[Start of Attachment]

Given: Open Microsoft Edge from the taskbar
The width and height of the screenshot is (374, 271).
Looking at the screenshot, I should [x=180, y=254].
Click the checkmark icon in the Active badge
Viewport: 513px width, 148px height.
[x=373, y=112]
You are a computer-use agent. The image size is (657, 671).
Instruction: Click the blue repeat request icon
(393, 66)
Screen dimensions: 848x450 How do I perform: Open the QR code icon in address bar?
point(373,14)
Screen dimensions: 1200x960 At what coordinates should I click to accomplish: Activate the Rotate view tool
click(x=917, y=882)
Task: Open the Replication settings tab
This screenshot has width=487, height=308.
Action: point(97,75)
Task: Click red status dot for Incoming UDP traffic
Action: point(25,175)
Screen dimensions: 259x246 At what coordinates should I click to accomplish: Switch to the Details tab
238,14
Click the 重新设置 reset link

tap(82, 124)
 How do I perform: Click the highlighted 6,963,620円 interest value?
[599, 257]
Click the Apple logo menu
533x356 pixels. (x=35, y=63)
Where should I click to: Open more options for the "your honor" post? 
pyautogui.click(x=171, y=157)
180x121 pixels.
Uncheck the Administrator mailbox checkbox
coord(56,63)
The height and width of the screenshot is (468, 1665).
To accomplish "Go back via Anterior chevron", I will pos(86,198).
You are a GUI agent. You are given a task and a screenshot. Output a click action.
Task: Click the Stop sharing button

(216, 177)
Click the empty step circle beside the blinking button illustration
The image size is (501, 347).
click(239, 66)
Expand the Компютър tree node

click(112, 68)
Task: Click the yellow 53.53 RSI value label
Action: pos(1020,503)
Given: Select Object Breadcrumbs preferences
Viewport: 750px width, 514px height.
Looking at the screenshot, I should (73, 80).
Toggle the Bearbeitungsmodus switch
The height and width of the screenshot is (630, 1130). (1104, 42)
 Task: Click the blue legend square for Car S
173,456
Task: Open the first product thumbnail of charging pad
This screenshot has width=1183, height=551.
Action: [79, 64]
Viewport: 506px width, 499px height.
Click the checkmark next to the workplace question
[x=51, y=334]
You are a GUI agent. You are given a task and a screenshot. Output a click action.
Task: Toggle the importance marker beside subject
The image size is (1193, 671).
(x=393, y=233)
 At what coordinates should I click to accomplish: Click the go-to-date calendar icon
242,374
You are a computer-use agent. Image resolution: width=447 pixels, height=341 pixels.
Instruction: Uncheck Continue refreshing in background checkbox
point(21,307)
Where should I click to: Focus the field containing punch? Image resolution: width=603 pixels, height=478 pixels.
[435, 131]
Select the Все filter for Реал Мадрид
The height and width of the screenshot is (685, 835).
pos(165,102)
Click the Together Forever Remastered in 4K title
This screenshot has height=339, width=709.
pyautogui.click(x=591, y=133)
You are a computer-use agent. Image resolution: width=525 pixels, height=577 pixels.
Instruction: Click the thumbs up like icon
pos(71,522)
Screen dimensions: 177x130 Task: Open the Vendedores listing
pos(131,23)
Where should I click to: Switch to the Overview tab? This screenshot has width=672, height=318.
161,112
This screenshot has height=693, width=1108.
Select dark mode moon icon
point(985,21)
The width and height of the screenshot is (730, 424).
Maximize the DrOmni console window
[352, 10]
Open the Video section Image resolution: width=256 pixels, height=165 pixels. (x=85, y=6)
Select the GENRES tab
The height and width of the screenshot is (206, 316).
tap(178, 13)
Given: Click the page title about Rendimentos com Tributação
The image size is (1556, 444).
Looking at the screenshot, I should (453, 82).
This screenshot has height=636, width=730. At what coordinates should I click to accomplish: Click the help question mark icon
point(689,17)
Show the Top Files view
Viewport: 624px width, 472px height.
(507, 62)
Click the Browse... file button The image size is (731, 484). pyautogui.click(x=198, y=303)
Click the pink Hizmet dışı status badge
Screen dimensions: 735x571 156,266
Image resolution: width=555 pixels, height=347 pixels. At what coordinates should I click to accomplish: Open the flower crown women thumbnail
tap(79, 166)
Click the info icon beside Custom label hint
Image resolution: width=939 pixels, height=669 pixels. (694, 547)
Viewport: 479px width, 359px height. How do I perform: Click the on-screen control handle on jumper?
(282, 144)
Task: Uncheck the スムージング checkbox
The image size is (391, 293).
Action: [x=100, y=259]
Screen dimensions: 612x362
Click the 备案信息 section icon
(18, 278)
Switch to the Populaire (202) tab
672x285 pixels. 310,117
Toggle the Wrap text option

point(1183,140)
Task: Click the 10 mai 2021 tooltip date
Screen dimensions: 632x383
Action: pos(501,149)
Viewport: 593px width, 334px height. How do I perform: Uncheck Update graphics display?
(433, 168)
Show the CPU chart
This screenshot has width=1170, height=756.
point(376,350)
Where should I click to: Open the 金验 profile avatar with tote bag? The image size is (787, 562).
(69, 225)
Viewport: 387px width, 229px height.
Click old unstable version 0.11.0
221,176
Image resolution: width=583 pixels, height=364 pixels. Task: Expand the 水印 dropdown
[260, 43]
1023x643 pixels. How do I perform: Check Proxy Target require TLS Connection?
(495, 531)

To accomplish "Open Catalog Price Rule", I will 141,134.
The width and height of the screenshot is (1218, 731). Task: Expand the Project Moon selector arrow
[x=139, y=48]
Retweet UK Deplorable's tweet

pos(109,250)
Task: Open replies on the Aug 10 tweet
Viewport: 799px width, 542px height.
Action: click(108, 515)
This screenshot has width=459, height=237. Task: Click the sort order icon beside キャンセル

[End of Attachment]

Tally the lines in the records that hold the word "computer", and state only the resulting number.

## ANSWER TO THE EXERCISE
3